In reflecting on why he chose St. John’s, Mr. Bernardin, born in the Bronx and raised on Long Island, said, “The truth? I wanted to spend college close to home because of a girl. It was the best choice I ever made for the wrong reason.”
The future winner of the coveted Writers Guild Award (WGA), who worked on Star Trek: Picard, Batman: Caped Crusader and Stephen King’s Castle Rock, started as a business major. But that didn’t last long.
“I was intensely unhappy because of my sweeping allergy to numbers and math,” joked Mr. Bernardin, who ultimately earned a Bachelor of Science degree in Communication Arts and currently lives with his family in Los Angeles, CA. “Thankfully, St. John’s was incredibly cool with me switching majors after my first semester—and my parents understood that I wouldn’t grow up to be an accountant like my father. That led to my love affair with the University.”
He remains grateful for the “gentle push” toward becoming a professional writer that he received from devoted faculty members such as Barry E. Sherman, Associate Professor, at St. Vincent’s College (now The Lesley H. and William L. Collins College of Professional Studies (CCPS)). “They encouraged me to focus on writing as a discipline,” Mr. Bernardin recalled.
His professors gave him a wide berth to pursue his imagination. “The best thing you can do for a writer who is 18 or 19 years old is encourage them to write. The best thing you can do for a creative person is enable them to create with as few restrictions as possible,” he said.
It also didn’t hurt to join St. John’s Society for Film and Visual Arts, and the TV Club. “These two organizations were incredibly fertile places to learn, where members could access equipment for their projects and collaborators were always on hand and ready to get to work,” said Mr. Bernardin.

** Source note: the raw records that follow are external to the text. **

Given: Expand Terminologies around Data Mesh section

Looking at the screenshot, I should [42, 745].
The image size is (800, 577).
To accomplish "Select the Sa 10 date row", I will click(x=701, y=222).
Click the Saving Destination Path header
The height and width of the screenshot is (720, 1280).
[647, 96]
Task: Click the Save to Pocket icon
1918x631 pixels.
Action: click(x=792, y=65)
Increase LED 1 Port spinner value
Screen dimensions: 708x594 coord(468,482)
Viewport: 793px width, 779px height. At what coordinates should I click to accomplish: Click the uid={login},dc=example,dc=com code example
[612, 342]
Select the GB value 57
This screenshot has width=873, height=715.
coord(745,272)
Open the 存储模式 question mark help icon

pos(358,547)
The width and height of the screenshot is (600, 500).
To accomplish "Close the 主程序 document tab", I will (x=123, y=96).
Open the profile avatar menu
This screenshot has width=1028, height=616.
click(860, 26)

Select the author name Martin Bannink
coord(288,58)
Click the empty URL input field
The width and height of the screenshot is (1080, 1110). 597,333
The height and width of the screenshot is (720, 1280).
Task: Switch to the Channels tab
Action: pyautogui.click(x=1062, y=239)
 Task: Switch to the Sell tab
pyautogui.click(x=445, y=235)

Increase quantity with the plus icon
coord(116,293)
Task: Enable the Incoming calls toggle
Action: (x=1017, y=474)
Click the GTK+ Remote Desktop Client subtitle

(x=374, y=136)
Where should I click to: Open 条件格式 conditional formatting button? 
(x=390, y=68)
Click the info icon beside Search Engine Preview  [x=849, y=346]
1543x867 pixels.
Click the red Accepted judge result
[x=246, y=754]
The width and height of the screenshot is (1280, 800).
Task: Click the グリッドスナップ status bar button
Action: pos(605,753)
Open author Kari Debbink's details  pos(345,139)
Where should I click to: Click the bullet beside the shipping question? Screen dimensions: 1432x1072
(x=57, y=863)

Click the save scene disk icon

“All of us in the TV Club or Film Society would pull crazy all-nighters, not because we had papers due, or theses to write, but because we had movies to edit or TV projects to mix,” he said. “The Television, Film, and Radio Center became a home away from home, populated by the weird, the wonderful, and the committed.”
His teachers further encouraged Mr. Bernardin and his fellow students to apply for internships and competitions as they continued to hone their skills. “I won the [radio, television, and film writer] Nate Monaster Writing for Television Competition, which took me to Hollywood, CA, for the summer between my junior and senior years, where I interned on shows on the Paramount lot,” he explained.
An internship he earned with guidance from St. John’s University Career Services led to his first postgraduate job, serving as an editor at Starlog, a small science-fiction magazine.
In the years since Mr. Bernardin’s professional accomplishments have flourished. He was a film editor for the Los Angeles Times; held senior editing positions with The Hollywood Reporter and Entertainment Weekly; was a consulting editor for Fangoria magazine; oversaw Playboy.com; did freelance writing for outlets that include GQ, Wired, Details, Vulture, Empire,and Syfy.com; and wrote comic books for Marvel, DC, and Image.
He was a staff writer for the Syfy Channel’s Alphas series, worked as a supervising producer on Starz’s The Continental, and was a producer on Carnival Row, Amazon’s Victorian fantasy series. In addition, he was a coproducer on Treadstone, the USA Network spy drama, and a staff writer on the first season of Castle Rock, an original series on Hulu.
“I found St. John’s to be a place of possibility,” Mr. Bernardin said. “It was a place where I had the freedom to discover who I wanted to be, surrounded by other people trying to do the same. It’s in the greatest city in the world, but not subsumed by it. It was exactly the environment that I needed.”